FERNANDO GO, GO NAM, PONCIANO CUI VILLAS, FRANCISCO COSUANGCO and SOUTH PACIFIC HARDWARE CO., (a registered partnership), Petitioners, v. HON. COURT OF APPEALS, SPECIAL FOURTH DIVISION, VISAYAN SURETY & INSURANCE CORPORATION AND WESTERN CONSTRUCTION CO., INC., Respondents.


D E C I S I O N


DE CASTRO, J.:


This petition seeks primarily to question the jurisdiction of the respondent Court of Appeals to render a decision in a case, appealed from the Court of First Instance of Iloilo, where petitioners, who were third-party defendants, were neither appellants nor appellees in the appeal, but were nevertheless held in said decision liable for sums of money to the appellee which was held liable to the appellant, the disposition portion of the respondent court’s decision reading as follows:jgc:chanrobles.com.ph

"WHEREFORE, for the foregoing considerations, the judgment appealed from is reversed and defendants Juanito Hubo and Visayan Surety and Insurance Corporation are condemned, jointly and severally, to pay to plaintiff Western Construction Company Inc. the sum of Two Thousand Six Hundred Seventy-Three Pesos and Seven Centavos (P2,673.07) with 6% interest thereon per annum from June 16, 1955 until full payment, plus the sum of P1,000.00 as attorney’s fees, and costs in both instances. The indemnitors (1) Maximino Sorongon, (2) Fernando Go, (3) South Pacific Hardware Company, (4) Go Nan, (5) Ponciano Cui Villas, and (6) Francisco Cosuangco, and (7) Juanito Hubo are hereby adjudged, jointly and severally, to pay to Visayan Surety and Insurance Corporation the full amount of whatever the said Visayan Surety shall pay to the plaintiff under this judgment, plus the stipulated 12% interest thereon per annum from date of payment until full reimbursement.
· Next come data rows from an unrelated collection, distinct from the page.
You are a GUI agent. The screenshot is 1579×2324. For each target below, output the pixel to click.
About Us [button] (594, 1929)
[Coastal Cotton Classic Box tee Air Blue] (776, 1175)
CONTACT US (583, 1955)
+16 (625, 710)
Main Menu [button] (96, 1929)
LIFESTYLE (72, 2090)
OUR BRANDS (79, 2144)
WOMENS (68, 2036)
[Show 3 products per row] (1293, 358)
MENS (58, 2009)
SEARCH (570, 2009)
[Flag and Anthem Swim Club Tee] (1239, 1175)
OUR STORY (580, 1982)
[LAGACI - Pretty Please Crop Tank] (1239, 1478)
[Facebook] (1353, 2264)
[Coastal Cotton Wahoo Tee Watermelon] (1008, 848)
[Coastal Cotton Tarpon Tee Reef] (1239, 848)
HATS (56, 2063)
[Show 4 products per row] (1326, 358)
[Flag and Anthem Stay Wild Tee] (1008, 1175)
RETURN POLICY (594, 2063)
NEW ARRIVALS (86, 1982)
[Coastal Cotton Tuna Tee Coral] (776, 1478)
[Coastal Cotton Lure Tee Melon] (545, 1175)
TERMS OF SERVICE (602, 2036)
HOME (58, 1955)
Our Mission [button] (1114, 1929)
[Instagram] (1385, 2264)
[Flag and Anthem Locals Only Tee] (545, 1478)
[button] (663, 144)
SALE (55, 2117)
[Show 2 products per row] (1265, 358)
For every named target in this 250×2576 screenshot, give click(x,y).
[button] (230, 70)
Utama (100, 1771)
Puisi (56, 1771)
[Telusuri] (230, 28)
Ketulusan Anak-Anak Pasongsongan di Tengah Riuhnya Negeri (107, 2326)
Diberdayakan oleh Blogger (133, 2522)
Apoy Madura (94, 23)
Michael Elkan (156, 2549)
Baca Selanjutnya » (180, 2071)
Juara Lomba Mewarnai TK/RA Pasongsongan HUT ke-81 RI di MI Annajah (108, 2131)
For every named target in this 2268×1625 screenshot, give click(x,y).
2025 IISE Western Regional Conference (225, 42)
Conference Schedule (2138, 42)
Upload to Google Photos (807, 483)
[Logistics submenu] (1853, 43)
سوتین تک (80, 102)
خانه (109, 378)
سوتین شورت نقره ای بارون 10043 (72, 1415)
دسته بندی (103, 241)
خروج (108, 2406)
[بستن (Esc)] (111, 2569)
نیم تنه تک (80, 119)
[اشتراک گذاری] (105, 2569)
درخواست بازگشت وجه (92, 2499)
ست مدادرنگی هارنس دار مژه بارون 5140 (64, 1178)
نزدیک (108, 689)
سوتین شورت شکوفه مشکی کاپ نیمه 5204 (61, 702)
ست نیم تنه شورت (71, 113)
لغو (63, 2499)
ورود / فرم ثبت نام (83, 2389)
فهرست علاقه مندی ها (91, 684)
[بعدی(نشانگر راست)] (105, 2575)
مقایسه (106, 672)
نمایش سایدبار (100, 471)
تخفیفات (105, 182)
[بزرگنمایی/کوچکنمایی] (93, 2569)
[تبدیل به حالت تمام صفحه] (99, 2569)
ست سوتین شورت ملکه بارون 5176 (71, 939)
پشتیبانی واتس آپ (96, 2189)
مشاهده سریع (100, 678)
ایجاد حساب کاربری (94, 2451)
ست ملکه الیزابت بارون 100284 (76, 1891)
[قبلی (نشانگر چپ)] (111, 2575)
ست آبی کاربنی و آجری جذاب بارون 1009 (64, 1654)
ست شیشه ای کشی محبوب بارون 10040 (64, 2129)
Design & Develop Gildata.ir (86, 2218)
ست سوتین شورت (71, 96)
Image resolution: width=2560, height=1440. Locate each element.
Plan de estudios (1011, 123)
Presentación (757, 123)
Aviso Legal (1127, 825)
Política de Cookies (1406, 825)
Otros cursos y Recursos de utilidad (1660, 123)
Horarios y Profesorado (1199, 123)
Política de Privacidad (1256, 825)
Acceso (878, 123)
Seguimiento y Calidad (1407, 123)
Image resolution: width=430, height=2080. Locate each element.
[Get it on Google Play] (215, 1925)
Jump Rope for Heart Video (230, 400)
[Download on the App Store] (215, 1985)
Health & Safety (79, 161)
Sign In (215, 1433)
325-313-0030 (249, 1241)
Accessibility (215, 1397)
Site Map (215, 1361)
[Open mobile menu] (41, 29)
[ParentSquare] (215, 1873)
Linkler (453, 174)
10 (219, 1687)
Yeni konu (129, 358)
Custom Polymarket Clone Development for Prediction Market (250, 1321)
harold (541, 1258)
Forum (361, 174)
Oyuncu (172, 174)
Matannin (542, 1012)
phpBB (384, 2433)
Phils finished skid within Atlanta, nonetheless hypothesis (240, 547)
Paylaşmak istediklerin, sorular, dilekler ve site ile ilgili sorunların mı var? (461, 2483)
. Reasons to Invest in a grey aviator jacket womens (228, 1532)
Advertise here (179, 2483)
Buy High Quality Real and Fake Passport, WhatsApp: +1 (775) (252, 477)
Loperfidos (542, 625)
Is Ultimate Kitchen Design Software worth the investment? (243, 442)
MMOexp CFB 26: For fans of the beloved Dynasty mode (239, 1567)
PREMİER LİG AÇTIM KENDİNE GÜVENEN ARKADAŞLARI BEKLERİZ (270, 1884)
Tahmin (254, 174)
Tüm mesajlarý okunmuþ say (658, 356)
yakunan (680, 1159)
The cross-claim of the indemnitors against Maximino Sorongon, their co-indemnitor, is hereby dismissed. Juanito Hubo, in turn, is sentenced to pay the indemnitors whatever the latter (indemnitors) shall have paid to the Visayan Surety and Insurance Corporation for and in the account of this judgment with 6% interest thereon per annum." 1

The relevant facts, for the purpose of the instant petition, may be briefly stated without setting forth in detail the facts constituting the causes of action, first, in the original complaint between the plaintiff, Western Construction Co., Inc., (WESTERN, for short), and the defendants Juanito Hubo and the Visayan Surety & Ins. Corp. (VISAYAN, for short); and second, in the cross-claim and third-party complaint filed by VISAYAN against Juanito Hubo and petitioners, respectively, and the defenses put up by the defendants in each case, the issue raised in the instant petition being purely legal, on a matter of procedure.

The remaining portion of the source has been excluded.